TESTO FORNITO:
========
Categorie: Attualità

Coronavirus Sicilia, i medici: “Scenario di guerra”

Troppi casi e ospedali quasi saturi in Sicilia: la denuncia di Angelo Collodoro, vice segretario regionale siciliano del sindacato dei medici ospedalieri Cimo.

Di fronte a contagi e posti letti occupati, i medici siciliani si dicono a dir poco preoccupati. Chiare anche le parole di Angelo Collodoro, vice segretario regionale siciliano del sindacato dei medici ospedalieri Cimo.

“In queste ore assistiamo allibiti a dichiarazioni di soggetti istituzionali che fanno a gara il gioco dello scaricabarile. Ci auguriamo che la Protezione civile stia programmando la realizzazione di strutture da campo – ha sostenuto Collodoro- . Lo scenario è già uno scenario di guerra. Il trend va verso un peggioramento e non si potrà essere colti alla sprovvista. Minimizzare non serve a nessuno: si è già minimizzato abbastanza.
========
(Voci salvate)
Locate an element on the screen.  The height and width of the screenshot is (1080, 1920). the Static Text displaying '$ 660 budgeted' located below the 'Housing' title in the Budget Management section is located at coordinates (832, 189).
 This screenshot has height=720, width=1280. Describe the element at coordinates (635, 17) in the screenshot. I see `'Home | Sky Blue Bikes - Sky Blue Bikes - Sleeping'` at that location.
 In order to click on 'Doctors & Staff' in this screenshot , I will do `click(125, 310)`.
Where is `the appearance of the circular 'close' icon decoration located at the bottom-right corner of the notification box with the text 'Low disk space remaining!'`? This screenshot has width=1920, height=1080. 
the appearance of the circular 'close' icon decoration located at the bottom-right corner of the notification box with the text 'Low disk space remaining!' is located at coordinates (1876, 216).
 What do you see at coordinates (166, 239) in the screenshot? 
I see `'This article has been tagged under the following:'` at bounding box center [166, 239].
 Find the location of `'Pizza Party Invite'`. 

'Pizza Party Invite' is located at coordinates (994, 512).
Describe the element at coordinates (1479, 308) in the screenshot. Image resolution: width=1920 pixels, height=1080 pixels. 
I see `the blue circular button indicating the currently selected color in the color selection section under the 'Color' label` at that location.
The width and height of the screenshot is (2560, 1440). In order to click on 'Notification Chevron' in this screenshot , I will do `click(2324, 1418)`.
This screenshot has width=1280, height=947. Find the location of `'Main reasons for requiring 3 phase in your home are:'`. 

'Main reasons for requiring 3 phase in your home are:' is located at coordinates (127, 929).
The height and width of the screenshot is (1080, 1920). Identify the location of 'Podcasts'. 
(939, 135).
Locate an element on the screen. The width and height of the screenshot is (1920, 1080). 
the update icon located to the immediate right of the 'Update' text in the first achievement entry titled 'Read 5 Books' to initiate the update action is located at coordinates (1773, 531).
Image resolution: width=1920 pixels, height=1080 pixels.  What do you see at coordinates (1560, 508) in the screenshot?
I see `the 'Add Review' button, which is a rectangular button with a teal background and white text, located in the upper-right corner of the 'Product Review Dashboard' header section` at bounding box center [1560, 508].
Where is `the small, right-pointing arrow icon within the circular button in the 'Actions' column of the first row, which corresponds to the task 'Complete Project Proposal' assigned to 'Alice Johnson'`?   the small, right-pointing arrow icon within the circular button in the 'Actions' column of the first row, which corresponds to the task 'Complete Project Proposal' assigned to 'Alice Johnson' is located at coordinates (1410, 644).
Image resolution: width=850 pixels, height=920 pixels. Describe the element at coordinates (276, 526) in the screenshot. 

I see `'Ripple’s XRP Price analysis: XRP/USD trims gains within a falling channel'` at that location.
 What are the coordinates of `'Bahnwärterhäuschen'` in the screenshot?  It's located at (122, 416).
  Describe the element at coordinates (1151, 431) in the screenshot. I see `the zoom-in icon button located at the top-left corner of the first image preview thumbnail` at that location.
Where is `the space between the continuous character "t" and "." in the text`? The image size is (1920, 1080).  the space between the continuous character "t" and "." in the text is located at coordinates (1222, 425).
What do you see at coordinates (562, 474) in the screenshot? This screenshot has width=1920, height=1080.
========
CONSEGNA A:
Estrai dall'articolo sul coronavirus in Sicilia, parola per parola, il passo che si apre con le parole contenenti "Di fronte a" e termina con "già minimizzato abbastanza.".
CONSEGNA B:
Riscrivi sotto forma di elenco puntato il paragrafo dell'articolo sul coronavirus in Sicilia che comincia con «In queste ore assistiamo allibiti», conservandone i fatti principali.

RISPOSTA A:
Di fronte a contagi e posti letti occupati, i medici siciliani si dicono a dir poco preoccupati. Chiare anche le parole di Angelo Collodoro, vice segretario regionale siciliano del sindacato dei medici ospedalieri Cimo.

“In queste ore assistiamo allibiti a dichiarazioni di soggetti istituzionali che fanno a gara il gioco dello scaricabarile. Ci auguriamo che la Protezione civile stia programmando la realizzazione di strutture da campo – ha sostenuto Collodoro- . Lo scenario è già uno scenario di guerra. Il trend va verso un peggioramento e non si potrà essere colti alla sprovvista. Minimizzare non serve a nessuno: si è già minimizzato abbastanza.

RISPOSTA B:
- Collodoro denuncia dichiarazioni di soggetti istituzionali che fanno a gara nello scaricabarile.
- Si augura che la Protezione civile stia programmando strutture da campo.
- Definisce la situazione già uno scenario di guerra.
- Il trend va verso un peggioramento e non si potrà essere colti alla sprovvista.
- Minimizzare non serve a nessuno: si è già minimizzato abbastanza.